Amirhoushmand speculated that Kottraba took adverse action against her after the announcement memo for nondiscriminatory reasons. Amirhoushmand thought she “was being targeted” because “she had ‘gone against Dr. Kottraba to Mr. Elliot’ when she requested Mr. Elliot send an announcement memo.” This reason was not based on Amirhoushmand’s national origin or religion. Nor is this an example of the sort of retaliation that supports a cause of action under the FEHA. Retaliation is actionable only when the employer retaliates against an employee as a result of the employee’s protected activity—that is, an employee’s complaint about discrimination. (Yanowitz, supra, 36 Cal.4th at p. 1042.) Retaliation due to a work event is not actionable.
Finally, Amirhoushmand asserts that Kottraba and Elliot treated her differently from others when they gave her a leadership expectations memo. She may well have been treated differently from others because, according to Elliot, Amirhoushmand was already having difficulties in her new position. Elliot said he had heard “early on . . . she had some challenges in communicating as a chief psychologist.” These concerns were raised by Kottraba and also by others. Elliot wanted to help Amirhoushmand be more successful. This is a legitimate, nonbiased reason for treating Amirhoushmand differently from others.

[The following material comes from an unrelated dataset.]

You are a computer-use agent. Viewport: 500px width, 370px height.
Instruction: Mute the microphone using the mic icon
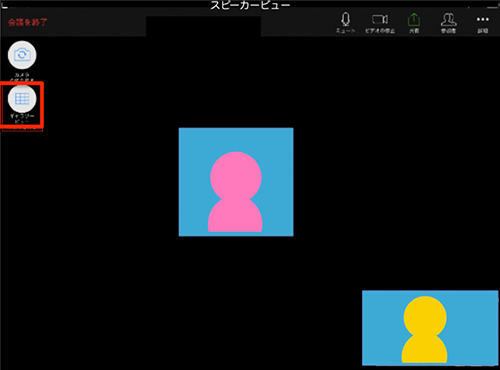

Even if others were usually given a duty statement before being given a leadership expectations memo, there is no evidence from which to draw a reasonable inference that Amirhoushmand was treated differently because of her national origin and religion rather than because of her poor performance.
Amirhoushmand produced no evidence, or even a reasonable inference, linking the lunch, announcement memo or letter of expectations to her national origin and religion. Her subjective speculation was not evidence of discriminatory intent. (King, supra, 152 Cal.App.4th at p. 433.; Featherstone, supra, 10 Cal.App.5th at p. 1159.) Further, these examples of allegedly disparate treatment are too inconsequential to reasonably support an inference of intentional discrimination. (Cf. Sandell v. Taylor-Listug, Inc. (2010) 188 Cal.App.4th 297, 326 [questioning employees about their age and birthday wishes for plaintiff’s 60th birthday do not, alone, support inference of age discrimination].) Either singly or in combination with other factors, Amirhoushmand has not shown that discrimination was a substantial motivating factor in treating her differently from others. (Soria, supra, 5 Cal.App.5th at p. 590; Guz, supra, 24 Cal.4th at p. 355.)
C. CDCR’s Reasons Were Not Pretextual
Amirhoushmand contends that CDCR’s reasons for her rejection on probation were pretextual, that is, that “the presumptively valid reasons for [an adverse action] were a . . . coverup for a . . . discriminatory decision.” (McDonnell Douglas Corp v. Green (1973) 411 U.S. 792, 805.) After a thorough examination, we conclude the reasons given by CDCR were not a coverup for intentional discrimination.
An employer’s reasons for an adverse action are ” ‘ “legitimate” if they are “facially unrelated to prohibited bias, and which if true, would thus preclude a finding of discrimination.” [Citation.] If the employer meets this burden, the employee then must show that the employer’s reasons are pretexts for discrimination, or produce other evidence of intentional discrimination.’ ” (Nakai, supra, 15 Cal.App.5th at p. 39.) CDCR stated many reasons for its rejection of Amirhoushmand in its first, second and third probationary reports, summarized in the Notice of Rejection on Probation, with 34 supporting documents. Amirhoushmand’s national origin and religion are not mentioned in the almost 400 pages of reasons for rejection and supporting evidence.
Pretextual reasons for an adverse action may be circumstantial evidence of intentional discrimination. (Reeves v. Sanderson Plumbing Products, Inc. (2000) 530 U.S. 133, 146–147 (Reeves).) “In appropriate circumstances, the trier of fact can reasonably infer from the falsity of the explanation that the employer is dissembling to cover up a discriminatory purpose.” (Id. at p. 147.) Generally, however, there must be some additional, independent evidence of discrimination. (Id. at p. 148.) “The ultimate question is whether the employer intentionally discriminated, and proof that ‘the employer’s proffered reason is unpersuasive, or even obviously contrived, does not necessarily establish that the plaintiff’s proffered reason . . . is correct.’ [Citation.] In other words, ‘[i]t is not enough . . . to disbelieve the employer; the factfinder must believe the plaintiff’s explanation of intentional discrimination.’ ” (Reeves at pp. 146–147; Guz, supra, 24 Cal.4th at p. 361.) To show pretext, it is not sufficient to show that CDCR’s reasons were wrong, mistaken, or unwise. (Nakai, supra, 15 Cal.App.5th at p. 39.) Amirhoushmand must produce evidence that CDCR’s reasons for rejection were so implausible, inconsistent or contradictory that a reasonable factfinder could have found them unworthy of credence. (Ibid.) She has not satisfied this burden of production of evidence.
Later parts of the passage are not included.